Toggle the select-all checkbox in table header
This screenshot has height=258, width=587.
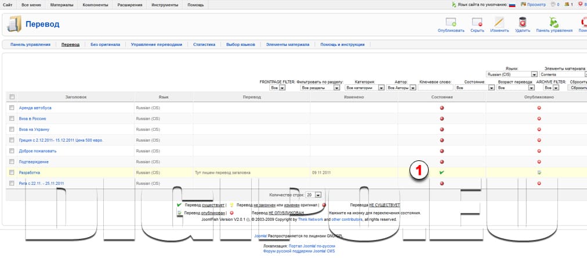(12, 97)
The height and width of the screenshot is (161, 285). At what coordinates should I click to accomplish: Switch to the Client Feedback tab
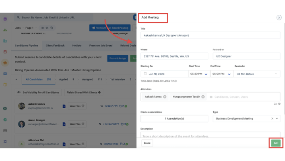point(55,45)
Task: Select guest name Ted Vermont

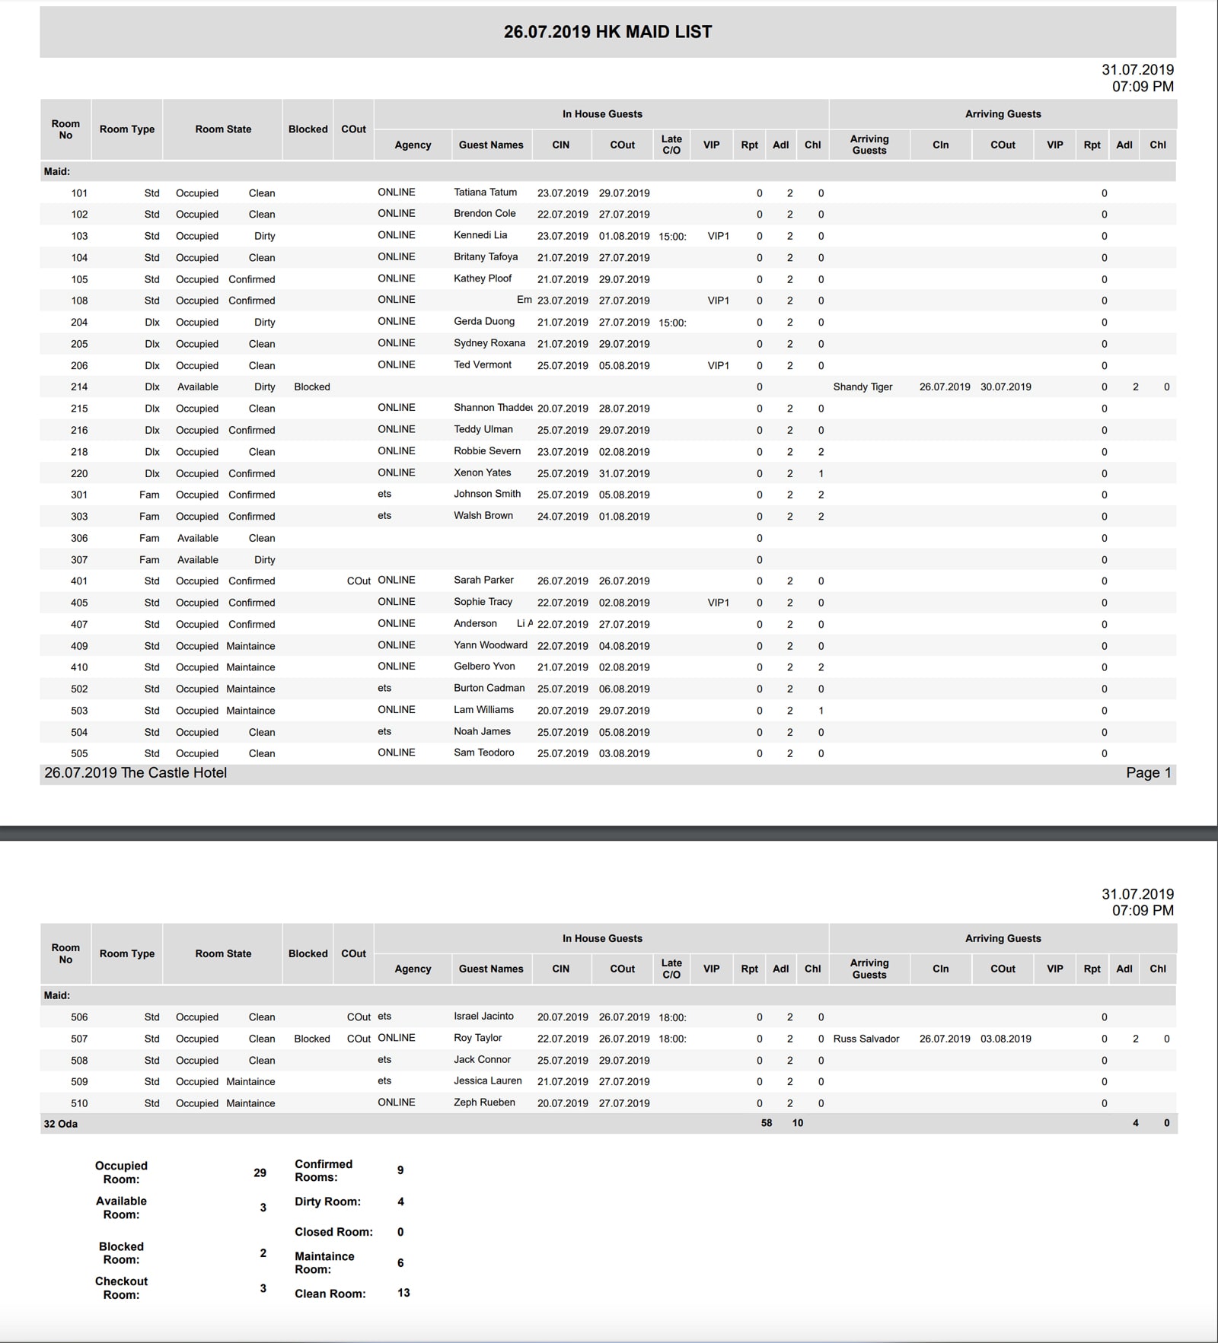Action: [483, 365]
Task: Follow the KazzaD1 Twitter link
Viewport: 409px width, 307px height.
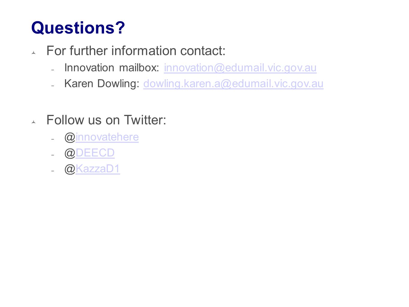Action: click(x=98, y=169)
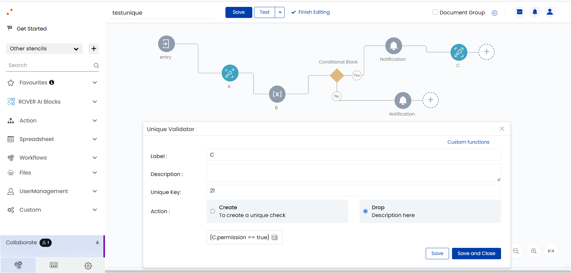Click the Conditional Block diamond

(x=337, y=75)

==

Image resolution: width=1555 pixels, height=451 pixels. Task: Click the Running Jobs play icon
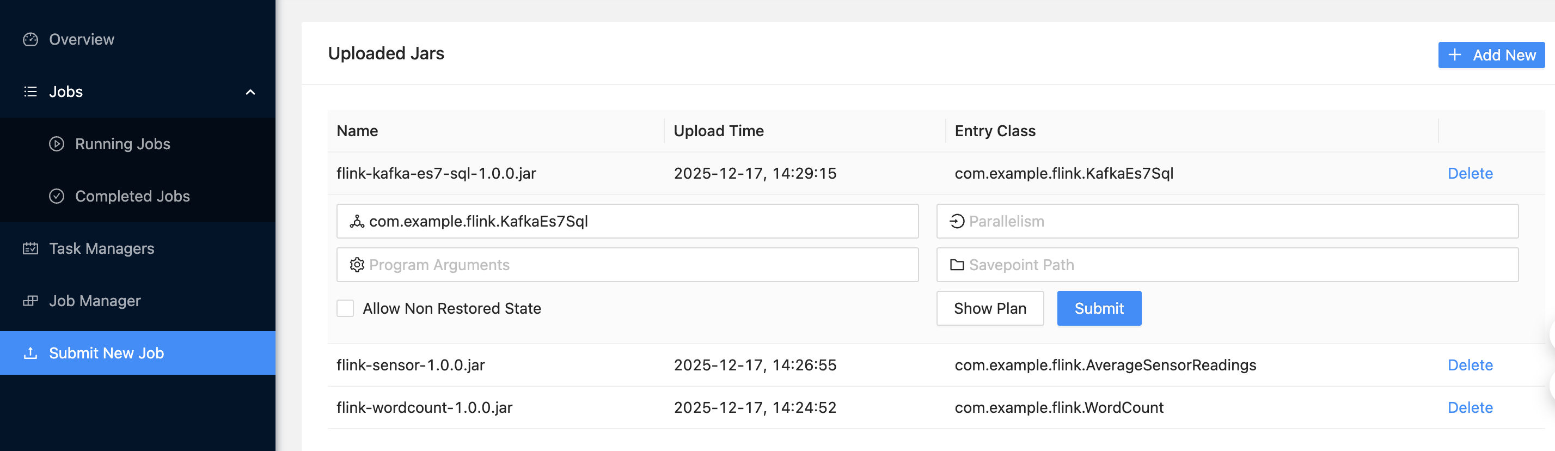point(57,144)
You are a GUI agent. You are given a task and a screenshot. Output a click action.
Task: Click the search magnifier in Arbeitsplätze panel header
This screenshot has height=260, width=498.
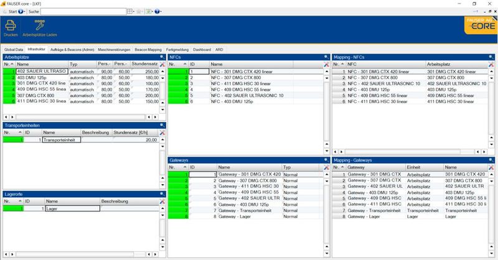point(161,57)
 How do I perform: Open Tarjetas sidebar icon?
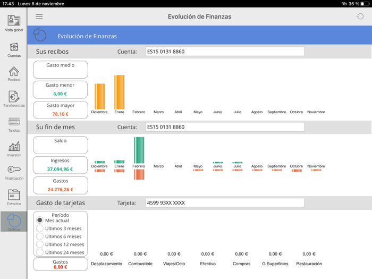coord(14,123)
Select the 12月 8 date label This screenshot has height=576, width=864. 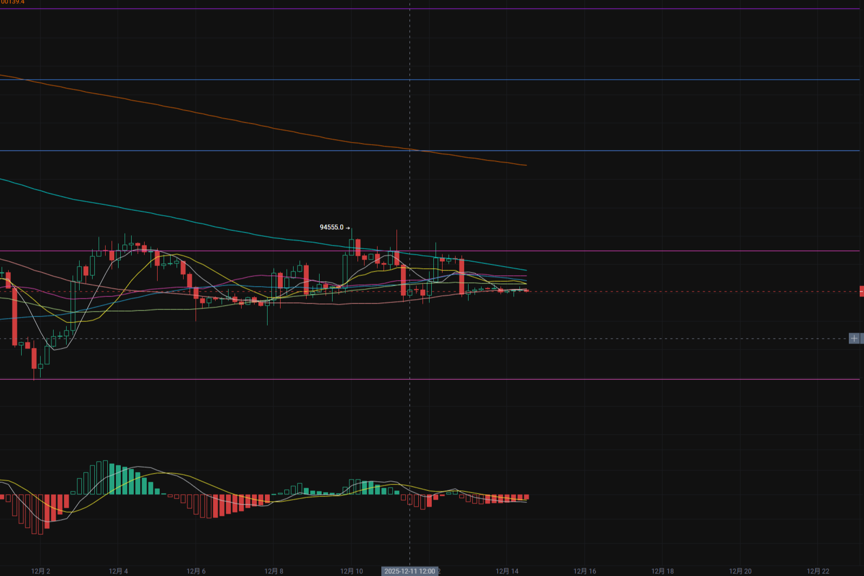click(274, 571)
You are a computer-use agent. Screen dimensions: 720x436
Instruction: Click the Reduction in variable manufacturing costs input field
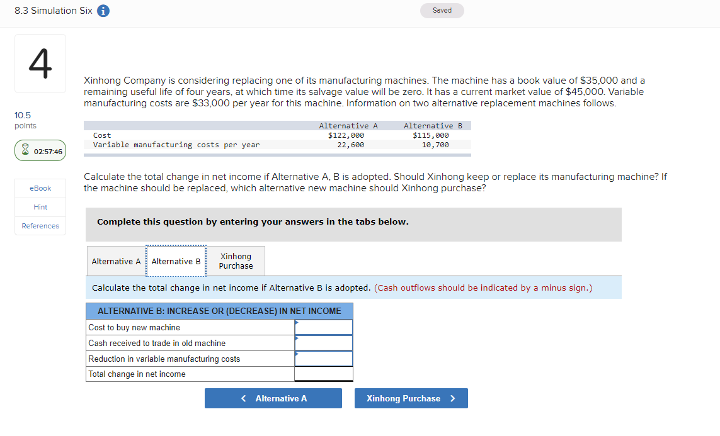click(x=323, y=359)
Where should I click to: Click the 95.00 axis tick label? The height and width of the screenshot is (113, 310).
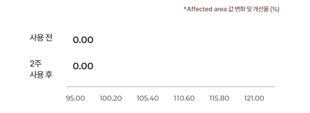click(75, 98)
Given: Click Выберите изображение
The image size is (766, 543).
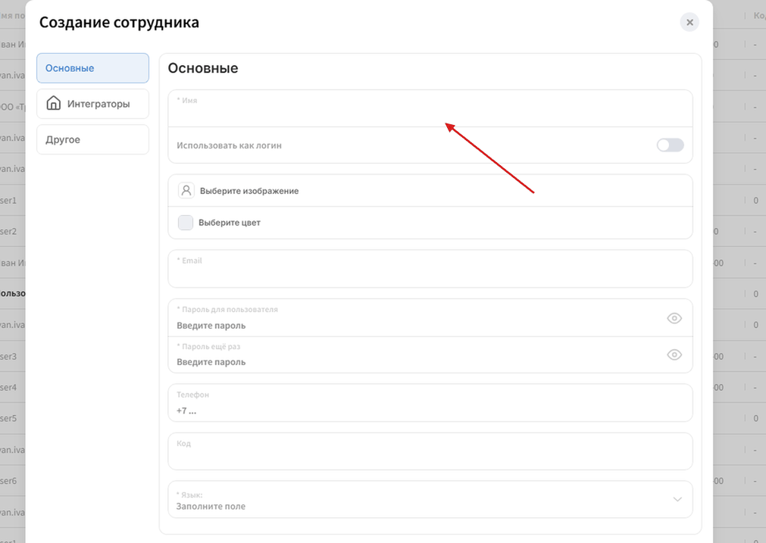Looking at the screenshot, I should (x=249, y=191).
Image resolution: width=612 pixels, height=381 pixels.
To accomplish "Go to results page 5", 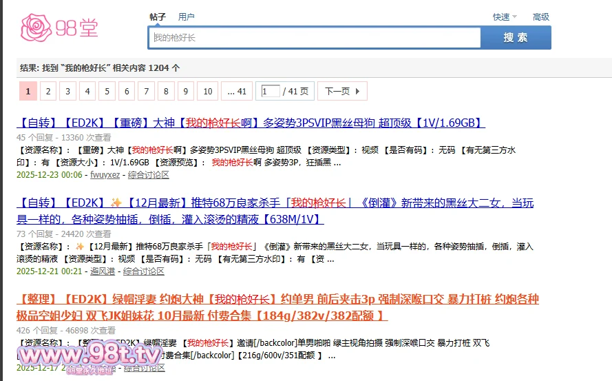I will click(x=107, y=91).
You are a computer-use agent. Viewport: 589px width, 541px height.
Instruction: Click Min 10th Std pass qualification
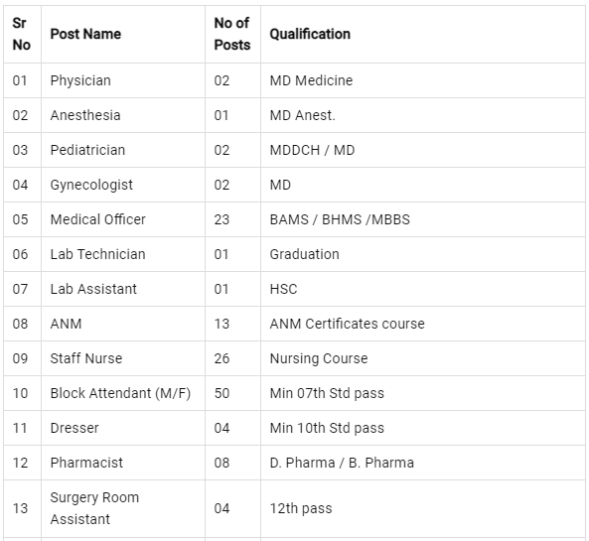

**What needs to be done**. The lines holding the word "agent" are the answer. Pull them out of the records and copy them.

**Solution to this task**.
You are a GUI agent. You are given a task and a screenshot. Output a click action.
You are a computer-use agent. Screen dimensions: 720x436
You are a computer-use agent. Viewport: 589px width, 541px height.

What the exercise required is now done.